This activity costing information was entered into client-server
activity-costing software package so organization could report activity
cost and improvement on a
regular basis.
The Result
We developed a comprehensive work plan to assist the client in
eliminating non-value, improving cross functional communications, integrating quality and
activity based management as the basis for continuous improvement.
The successful pilot encouraged the company to expand the approach to
six other locations. Since we had transferred knowledge to the implementation, our
services were needed much less in these next six pilots. Therefore, we did some of the
front-end work with various cost centers and the implementation team completed the
workshops. By the time the implementation came to corporate, the team was pretty
self-sufficient.
This approach allowed the team to benchmark their activities with the
other locations so that the locations could learn from each other. A local person for each
location was identified to continue the work started during the implementation. Senior
management supported the process by establishing cost improvement goals for each general
manager. These goals were made part of the manager's performance reviews.
This results in reduced costs and better service to both internal and
external customers.

----------------

Write out the activity-costing case study above word for word, from its first line to its last.

**Dataset section**
----------------

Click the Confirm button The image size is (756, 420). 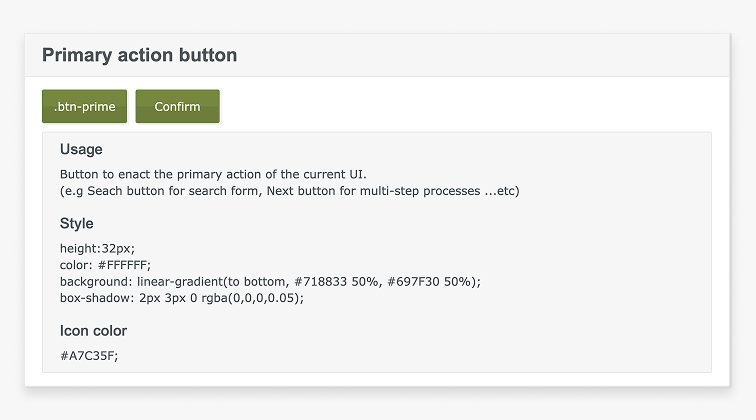point(177,106)
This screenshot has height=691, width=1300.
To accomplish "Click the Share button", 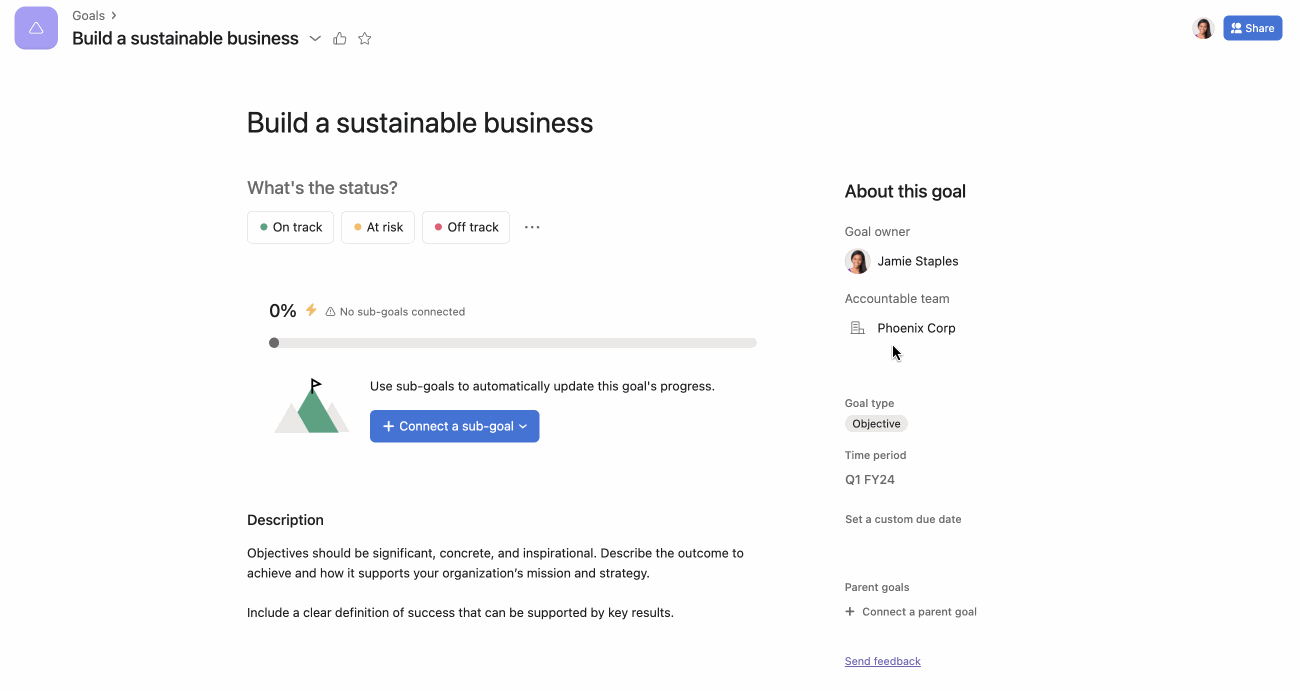I will (1253, 27).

----------------

**Solution for this problem**
This activity costing information was entered into client-server
activity-costing software package so organization could report activity
cost and improvement on a
regular basis.
The Result
We developed a comprehensive work plan to assist the client in
eliminating non-value, improving cross functional communications, integrating quality and
activity based management as the basis for continuous improvement.
The successful pilot encouraged the company to expand the approach to
six other locations. Since we had transferred knowledge to the implementation, our
services were needed much less in these next six pilots. Therefore, we did some of the
front-end work with various cost centers and the implementation team completed the
workshops. By the time the implementation came to corporate, the team was pretty
self-sufficient.
This approach allowed the team to benchmark their activities with the
other locations so that the locations could learn from each other. A local person for each
location was identified to continue the work started during the implementation. Senior
management supported the process by establishing cost improvement goals for each general
manager. These goals were made part of the manager's performance reviews.
This results in reduced costs and better service to both internal and
external customers.